I know I said I was going to blog about Dora and the cats next. I am interviewing her tonight over wine in fact. I think it’s going to be very informative — that is if you care or want to know what happened to my cats the week my brain exploded. And you also might care or want to know what happened to Dora. If all goes as planned, it should be a pretty good continuation of the brain story — of which I still haven’t finished. I still have stories of the second hospital and the recovery. Some of the things I remember hallucinating, more talk of the wine I really wanted in there, and asking (demanding) that my brother go buy me some Beats by Dre headphones so I could watch TV on my IPAD in peace. There’s definitely more to come.
I’m posting right now because I’ve now decided definitively that people who do hot yoga don’t tend to be weirder than most. They ARE weirder than most. Case and point, my class today with one of my favorite teachers, David. Usually, I’m pretty early to class. I don’t like to rush into the room — I like to feel settled into the room by the time the teacher begins leading practice, but today I had to rush to class because the fucking subway took 20 minutes to come. I know it’s a holiday, but three F trains came to the downtown side of the tracks while I waited for my one F train to come to the uptown side. It was sheer torture. I hate worrying that I’m going to be late. So already, even before I got to hot weirdo yoga, I was a bit stressed. I should have just taken a cab, but I was worried that some lame ass NYC street fair would make the trek in a car slow. In hindsight, I made the wrong choice.
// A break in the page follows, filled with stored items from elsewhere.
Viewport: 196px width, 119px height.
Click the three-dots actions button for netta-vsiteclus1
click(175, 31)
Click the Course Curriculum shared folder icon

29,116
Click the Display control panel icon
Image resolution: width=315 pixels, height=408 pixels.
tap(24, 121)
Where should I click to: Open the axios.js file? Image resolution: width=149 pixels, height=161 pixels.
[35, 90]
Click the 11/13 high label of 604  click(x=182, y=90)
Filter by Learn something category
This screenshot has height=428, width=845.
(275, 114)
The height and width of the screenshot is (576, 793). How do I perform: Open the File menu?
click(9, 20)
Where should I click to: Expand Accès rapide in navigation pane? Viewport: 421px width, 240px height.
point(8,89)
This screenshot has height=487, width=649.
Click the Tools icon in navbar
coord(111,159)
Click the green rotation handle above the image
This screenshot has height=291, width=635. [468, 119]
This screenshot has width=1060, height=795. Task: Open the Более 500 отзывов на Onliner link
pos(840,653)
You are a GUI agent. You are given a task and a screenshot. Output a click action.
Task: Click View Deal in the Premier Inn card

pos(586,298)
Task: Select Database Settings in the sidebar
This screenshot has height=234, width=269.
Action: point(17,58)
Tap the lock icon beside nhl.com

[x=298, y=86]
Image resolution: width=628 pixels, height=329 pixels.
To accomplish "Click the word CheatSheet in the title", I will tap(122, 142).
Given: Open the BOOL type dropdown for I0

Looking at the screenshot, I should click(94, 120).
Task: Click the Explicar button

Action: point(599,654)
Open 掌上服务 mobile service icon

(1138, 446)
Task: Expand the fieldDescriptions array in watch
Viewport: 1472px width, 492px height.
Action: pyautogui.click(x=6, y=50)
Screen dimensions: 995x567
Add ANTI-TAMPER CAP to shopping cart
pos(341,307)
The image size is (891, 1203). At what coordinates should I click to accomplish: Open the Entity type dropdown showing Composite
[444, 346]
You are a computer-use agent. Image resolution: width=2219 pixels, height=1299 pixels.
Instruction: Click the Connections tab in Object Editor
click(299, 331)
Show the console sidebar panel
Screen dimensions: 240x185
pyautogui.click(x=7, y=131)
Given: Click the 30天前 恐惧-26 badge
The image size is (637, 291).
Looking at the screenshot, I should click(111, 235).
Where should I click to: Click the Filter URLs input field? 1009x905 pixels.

As I ran up the stairs into the studio moments before class was to begin, I noticed I was behind two weirdo guys, who sort of looked like the famous NYC lady who had plastic surgery to make herself look like a cat. They both were just weird looking — but knowing I was going into weird hot yoga, I wasn’t all that phased. It only started to bother me when it was only two minutes before class, and these cat like dudes hadn’t paid and didn’t seem prepared at all for what they were heading into. Nor did they seem to care. To get the line moving, David just told the cat men to go into the studio and asked that they pay and deal with all their shit afterwards. That confused them, but they made their way in. I then checked in, dropped my shoes and ran into the studio to find a place in my favorite row. (Three.) Unfortunately, and I didn’t realize this at the time, I ended up right next to the two cat like men. The weirdest looking of the two was right in front of me and the other one. And he did something even crazier — he wore his shoes into the studio. I mean, it’s so obvious when you walk into this place that it’s shoeless –I mean, most yoga studios are in NYC — but this one has a big wall of shoe cubbies right when you walk in. I’m not sure how this man could have been that non-observant — but he was completely out of it. And he wore his fucking flip flops right into the hot room. It was so crazy. I immediately decided I didn’t like him. (So bad of me to admit that in a yoga class. But I didn’t like him.)
As class began, I also immediately felt the insanity start to swell. That class was just weird. The weird cat men fought with each other the entire class. I mean, who fights during a yoga class? They were snipping at each other. And you’re not even supposed to talk in the studio. There’s a sign on the door that says “Silence is Golden.” What the fuck else could that mean but please shut your fucking cat like mouth while you’re in the studio? And the uglier cat man kept falling over. It was just really uncomfortable. I had to work really hard to zone out. So I just kept focusing on my breath, blah blah, and tried to pretend like these cat men did not exist.
So I’m working hard to zone these crazy feline men out, but it was really hard because the rest of the class was weird too. People were moaning — louder than normal. And a few people kept leaving the room (another sort of frowned upon thing at this studio – they really want everyone to stay in the room the entire class so as not to disrupt the energy)…..Then some woman started laughing. I think I heard her laugh a few times. I’m not exactly sure why. Maybe it was the moaning that made her laugh? Or maybe she was crazy. I don’t know. It was just a crazy ass class.
Still — I loved it. It was hard. And I sweat a lot. And I loved it. As I usually do. I love my hot weirdo yoga. And after class I thanked David and told him how weird I thought that class was. He couldn’t have agreed more.